小虞兒倏地站起來,雖然不知道自己在哪裏,也不知道小令箭在哪裏,但他還是想去找她。他一推開門,門口的虞福、虞善齊齊向他行了個禮。他急忙問道,“小令箭呢?我要找小令箭!”
虞府上的人時常聽小盾牌稱呼楚二小姐為“小令箭”,這時聽公子爺也這麽叫她,虞福、虞善有些好奇,什麽時候公子爺也這麽親熱地叫楚二小姐的昵稱了?二人忙一躬身道,“小的這就去找。”
他們向廂房那邊走去,小虞兒見這兩人似乎信心滿滿、知道小令箭在何處,不覺心中稍寬,緊緊跟着他們。
還未到楚姜窈的廂房,路過虞從舟的卧房那邊時,虞福虞善聽見公子爺喊了聲,“不必找了,我看見她了!”
他們回頭望去,看見公子爺鼓着嘴呵呵地笑着,而楚二小姐居然正從公子爺上房的窗戶那兒往外爬。
楚姜窈自然是以為虞從舟昨夜睡在他上房裏,所以趁着太陽剛升,溜過來找小虞兒,沒想到他房中無人,她以為出了什麽纰漏,趕緊鑽出來。卻被小虞兒撞個正着兒。
小虞兒帶着壞笑,看着她卡在窗戶上,進也不是退也不是,直到她張口求饒了,他才故意懶洋洋地走過去,把她拎了出來。看她頭發都松散了,就整蠱地揪着她的幾縷散發一圈圈繞上她的發髻。兩人靠得如此之近,他的唇幾乎要貼上她的發際了。
虞福、虞善從不知公子爺和楚二小姐已經親昵到這般地步,都想,不該看的快別看!一人忙轉頭向右、另一人轉頭向左,兩人的腦袋噗嚨一聲撞到一起。
“我們離開這裏好不好?”小虞兒笑着低頭看着她。
“你想要去哪兒?”
他環顧四周,天色陰沉沉地沒有生機,府裏小徑上也都結了寒冰,便說,“想去沒有結冰的地方。”
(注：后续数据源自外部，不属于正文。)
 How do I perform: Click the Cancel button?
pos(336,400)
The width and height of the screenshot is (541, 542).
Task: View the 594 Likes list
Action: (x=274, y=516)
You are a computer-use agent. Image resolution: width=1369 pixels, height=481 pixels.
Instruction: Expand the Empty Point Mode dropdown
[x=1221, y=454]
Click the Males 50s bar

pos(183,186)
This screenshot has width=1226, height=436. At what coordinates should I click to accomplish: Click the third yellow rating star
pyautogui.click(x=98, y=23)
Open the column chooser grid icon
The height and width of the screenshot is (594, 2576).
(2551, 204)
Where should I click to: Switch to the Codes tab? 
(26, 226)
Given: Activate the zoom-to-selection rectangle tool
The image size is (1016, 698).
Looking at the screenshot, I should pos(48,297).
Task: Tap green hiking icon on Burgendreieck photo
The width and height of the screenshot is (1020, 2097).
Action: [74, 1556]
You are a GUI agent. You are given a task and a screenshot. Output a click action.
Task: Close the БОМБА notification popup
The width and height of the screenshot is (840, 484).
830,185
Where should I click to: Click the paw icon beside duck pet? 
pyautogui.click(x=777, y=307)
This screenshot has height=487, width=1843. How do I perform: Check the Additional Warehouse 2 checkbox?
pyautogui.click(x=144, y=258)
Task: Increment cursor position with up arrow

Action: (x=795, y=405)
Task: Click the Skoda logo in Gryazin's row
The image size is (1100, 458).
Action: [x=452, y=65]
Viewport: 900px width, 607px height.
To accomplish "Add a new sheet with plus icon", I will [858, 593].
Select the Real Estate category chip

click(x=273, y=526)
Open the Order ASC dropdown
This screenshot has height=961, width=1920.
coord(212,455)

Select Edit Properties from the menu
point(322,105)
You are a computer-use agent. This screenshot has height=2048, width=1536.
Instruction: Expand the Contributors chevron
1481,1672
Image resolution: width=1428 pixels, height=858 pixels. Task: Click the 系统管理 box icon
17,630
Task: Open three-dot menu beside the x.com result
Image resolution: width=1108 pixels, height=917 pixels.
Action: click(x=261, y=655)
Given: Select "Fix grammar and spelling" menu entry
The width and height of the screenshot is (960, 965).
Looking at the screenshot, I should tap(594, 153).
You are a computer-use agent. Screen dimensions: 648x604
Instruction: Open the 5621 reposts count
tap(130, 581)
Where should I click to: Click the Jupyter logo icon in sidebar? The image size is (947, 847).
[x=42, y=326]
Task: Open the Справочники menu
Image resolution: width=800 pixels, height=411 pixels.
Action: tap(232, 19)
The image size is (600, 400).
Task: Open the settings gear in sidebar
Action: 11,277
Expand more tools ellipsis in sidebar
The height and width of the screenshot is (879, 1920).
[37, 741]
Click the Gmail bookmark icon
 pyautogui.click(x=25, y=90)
小令箭看着他溫暖的神色,心想,今天是最後一日能和小虞兒在一起了,他想要的、都想給他。
“那,去千詢舫好麽?” 她莞爾一笑,“聽聞那裏,河有畫舫,舫有畫梁,河水不蠹,寒冬不冰。”
他就知道她最懂他心意,說,“好,酒過千巡便更好!”
二人剛出虞府,細雨越下越大,他卻欣然地笑了,一伸手握住小令箭的腕,拉着她就在雨中奔跑起來。她也沒有尋常女子的扭捏之态,只是緊跟着他的腳步,邊跑邊笑,任由雨水仿佛淚水一般,浸潤眼眶、滑落臉龐。
冬日陰雨中的邯鄲城,本沒有多少車馬行人。他們二人的衣裾翻揚便自成一道風景。
一路雨奔,佳人在側,巧笑在耳,他自覺酣暢淋漓。
奔至河邊,她所說的千詢舫,停靠在梅花塢邊。果然是流水不蠹,入冬不冰。寒風雖冷,卻将紅梅、褐舫、白水、青山,一齊熏作一幅水墨畫。
他正想登船,忽然聽見有畫舫侍者喊道,“這麽大清早的,還沒開始做生意吶!”
他笑着從懷中摸出一枚金刀幣,抛給那侍者,“那今日就別做生意了!借給我二人玩玩吧。”
侍者接了金子,好生詫異,便再沒說什麽,趕緊取了暖爐、糕點、酒壇、酒爵,一應物什,添置到舫室中。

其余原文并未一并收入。